[llvm-dev] [cfe-dev] [RFC] Adding support for clang-format making further code modifying changes

David Blaikie via llvm-dev llvm-dev at lists.llvm.org
Tue Aug 10 09:43:04 PDT 2021


On Tue, Aug 10, 2021 at 8:24 AM Renato Golin via cfe-dev <
cfe-dev at lists.llvm.org> wrote:

> On Tue, 10 Aug 2021 at 15:55, Manuel Klimek via llvm-dev <
> llvm-dev at lists.llvm.org> wrote:
>
>> I agree that that was probably not obvious or stated very clearly
>> anywhere - clang-format for years was basically developed by a small team
>> without much interest in input by the rest of the world, for a very
>> specific use case.
>> At the time we did not do a great job at spreading our thoughts with the
>> world, as a lot of discussions were in person.
>>
>
> I think there's more to that than what was created by the people who
> created it.
>
> After being used extensively by people around the world, clang-format has
> perhaps grown to something that the original team did not envision.
>
> However, as a public clang tool, and as part of the LLVM "family", it's no
> longer "a tool used by the team that created it", and not even "a tool used
> by LLVM developers". It is truly a public tool maintained by the LLVM
> community.
>
> As such, I think we shouldn't restrict the design goals to the original
> design, or to what a small sub-group uses it for. Clang-format is an
> official tool like other visible stuff and should have the same community
> oversight as everything else.
>
> There is a high demand for a formatting tool that can do so much more than
> the original design and people have been using it, albeit precariously, for
> that purpose already.
>

Mixed feelings - we don't necessarily have to let users dictate the feature
set, if they aren't contributing to it. Like users using -Weverything, that
is ill advised and we are/should be more than happy to break them at any
turn. We do get to make choices about what uses we are developing the tools
for.

■ **To be done**:
A – Quote the clang-format post word for word, starting with "On Tue, Aug" and going on through "were in person.".
B – Render this sentence from the clang-format post in Spanish: "It is truly a public tool maintained by the LLVM community."
Work only from the clang-format post, without outside knowledge.

■ **Stored data**:
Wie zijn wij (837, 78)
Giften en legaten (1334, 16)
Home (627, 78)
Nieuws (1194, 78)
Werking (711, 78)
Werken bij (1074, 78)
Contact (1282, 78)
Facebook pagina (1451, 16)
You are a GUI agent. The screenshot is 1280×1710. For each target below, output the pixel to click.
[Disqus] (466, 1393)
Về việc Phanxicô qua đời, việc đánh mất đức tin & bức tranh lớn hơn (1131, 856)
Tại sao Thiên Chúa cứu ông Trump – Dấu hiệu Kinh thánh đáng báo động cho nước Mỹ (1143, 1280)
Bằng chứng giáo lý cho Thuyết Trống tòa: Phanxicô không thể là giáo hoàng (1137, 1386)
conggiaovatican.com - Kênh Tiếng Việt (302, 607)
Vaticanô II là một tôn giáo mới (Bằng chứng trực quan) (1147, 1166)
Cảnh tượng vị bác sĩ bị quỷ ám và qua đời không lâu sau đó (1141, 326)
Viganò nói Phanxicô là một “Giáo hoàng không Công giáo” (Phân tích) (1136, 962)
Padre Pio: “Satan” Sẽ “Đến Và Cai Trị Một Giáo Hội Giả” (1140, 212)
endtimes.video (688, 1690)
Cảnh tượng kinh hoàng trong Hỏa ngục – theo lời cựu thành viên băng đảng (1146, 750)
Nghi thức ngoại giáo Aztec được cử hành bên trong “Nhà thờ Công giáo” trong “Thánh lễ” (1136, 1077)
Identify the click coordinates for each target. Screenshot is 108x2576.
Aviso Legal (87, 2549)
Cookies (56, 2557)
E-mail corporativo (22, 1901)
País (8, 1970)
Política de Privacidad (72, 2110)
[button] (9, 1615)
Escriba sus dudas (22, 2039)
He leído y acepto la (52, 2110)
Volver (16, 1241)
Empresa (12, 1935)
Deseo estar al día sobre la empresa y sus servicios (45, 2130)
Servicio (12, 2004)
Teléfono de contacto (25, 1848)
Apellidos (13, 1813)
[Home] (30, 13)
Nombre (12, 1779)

■ **Answers for this exercise**:
A –
On Tue, Aug 10, 2021 at 8:24 AM Renato Golin via cfe-dev <
cfe-dev at lists.llvm.org> wrote:

> On Tue, 10 Aug 2021 at 15:55, Manuel Klimek via llvm-dev <
> llvm-dev at lists.llvm.org> wrote:
>
>> I agree that that was probably not obvious or stated very clearly
>> anywhere - clang-format for years was basically developed by a small team
>> without much interest in input by the rest of the world, for a very
>> specific use case.
>> At the time we did not do a great job at spreading our thoughts with the
>> world, as a lot of discussions were in person.

B – Es verdaderamente una herramienta pública mantenida por la comunidad de LLVM.